Screenshot and document pointing data:
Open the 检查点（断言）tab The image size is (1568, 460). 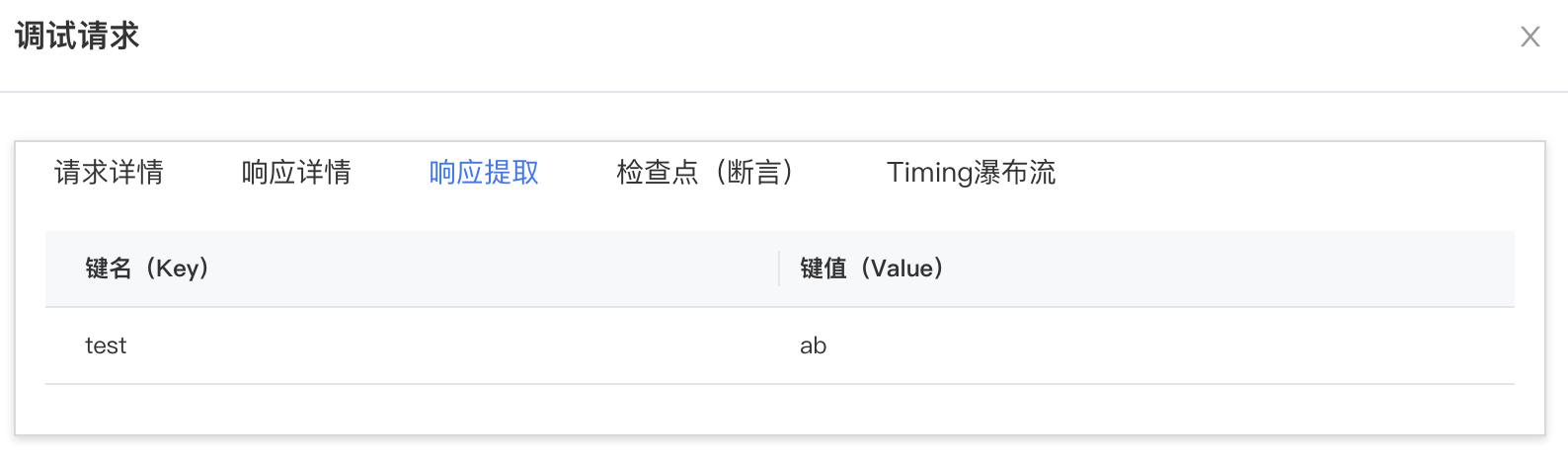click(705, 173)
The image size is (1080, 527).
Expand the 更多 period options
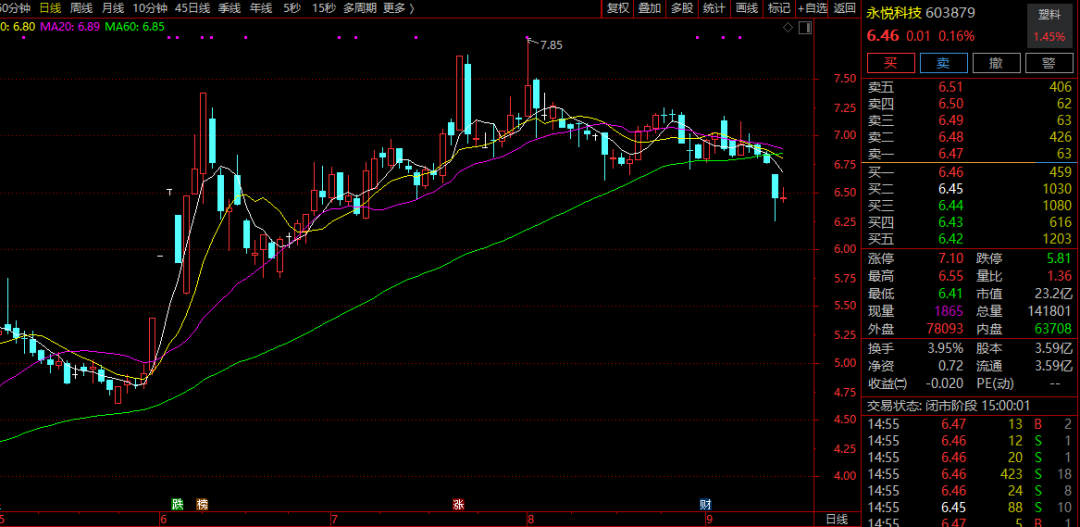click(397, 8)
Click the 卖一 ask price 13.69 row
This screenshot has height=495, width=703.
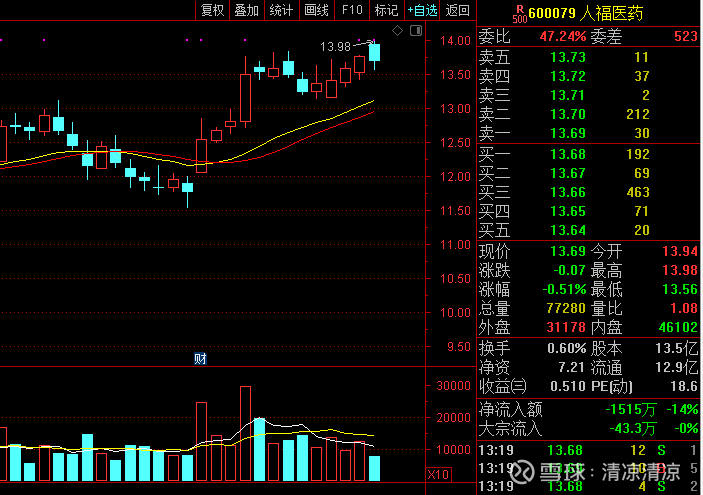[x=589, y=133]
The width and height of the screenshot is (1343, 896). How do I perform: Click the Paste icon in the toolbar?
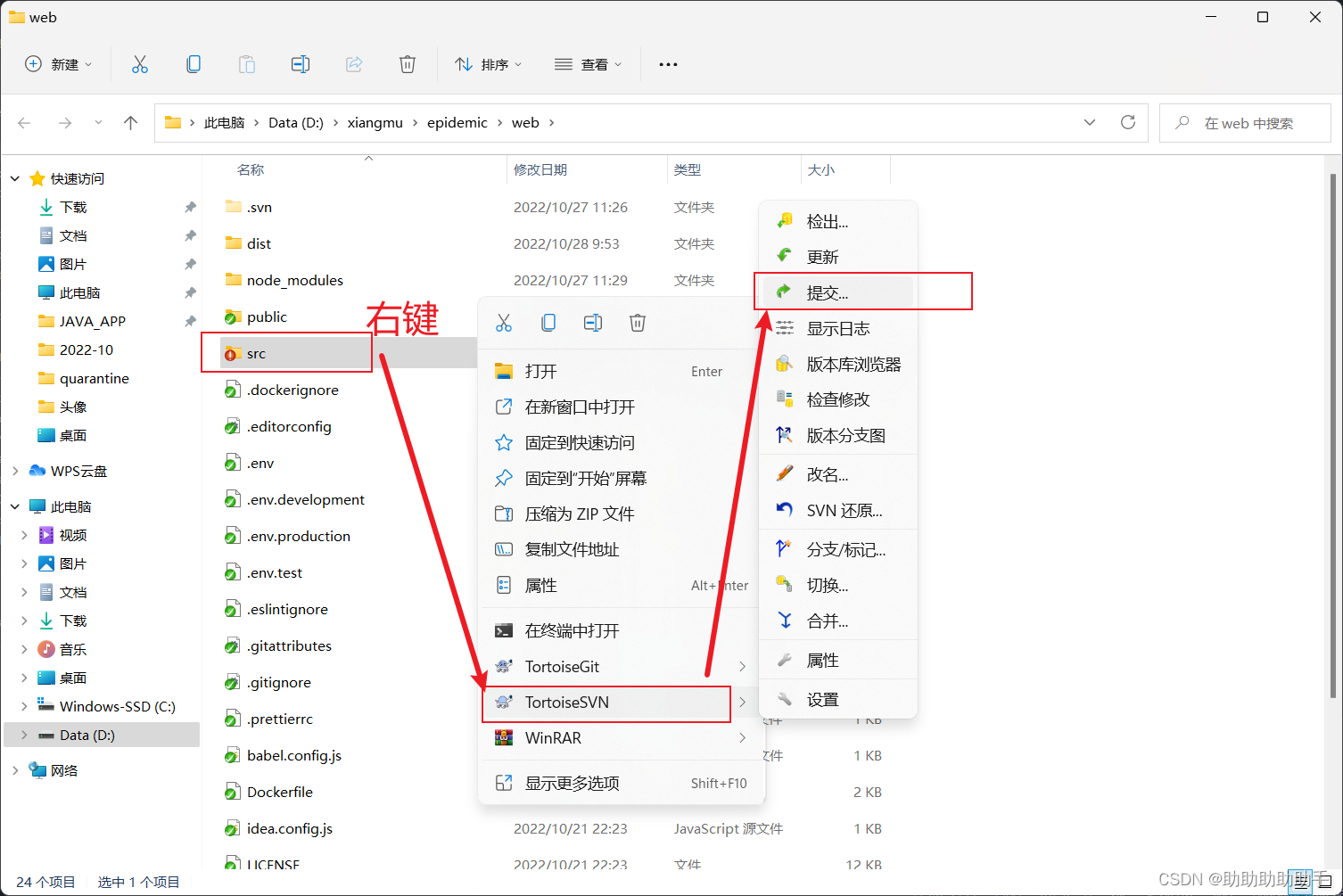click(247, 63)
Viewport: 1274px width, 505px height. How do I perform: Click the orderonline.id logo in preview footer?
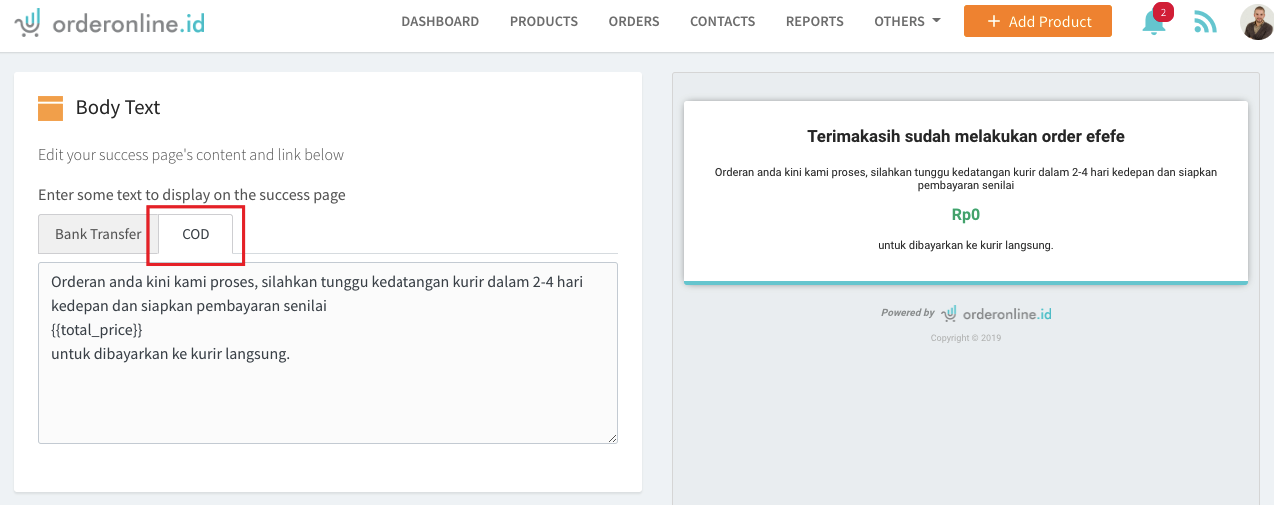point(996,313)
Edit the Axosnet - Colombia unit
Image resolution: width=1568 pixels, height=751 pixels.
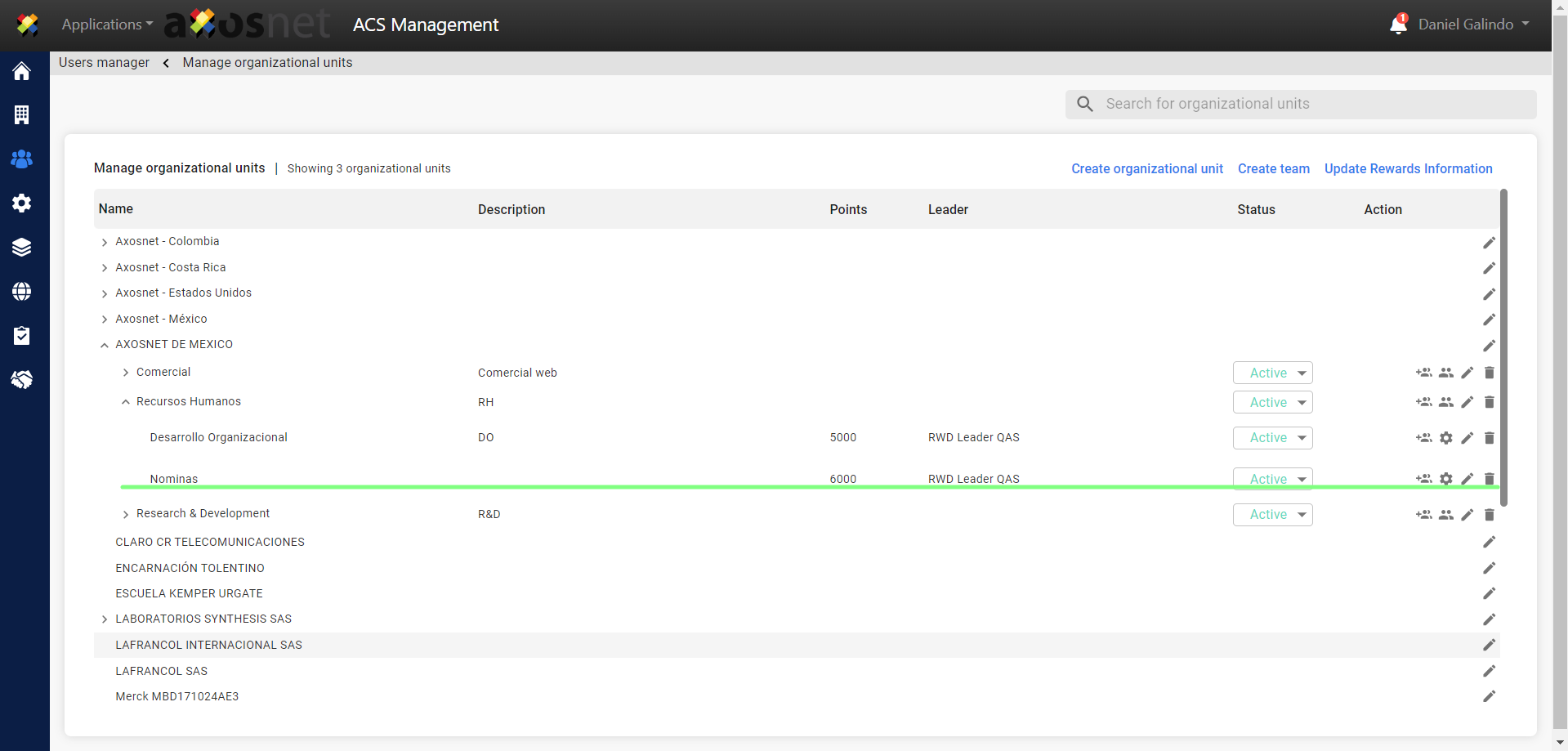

-- Task instructions --
Starting at the line that contains "Viewport: 1274px width, 505px" and ending with the last line of the listing, rewrite those lines with "preview footer" renamed to "page footer" and nothing else changed. Leave out the pictures.

-- Solution to this exercise --
Viewport: 1274px width, 505px height. How do I perform: Click the orderonline.id logo in page footer?
point(996,313)
Edit the Axosnet - Colombia unit
Image resolution: width=1568 pixels, height=751 pixels.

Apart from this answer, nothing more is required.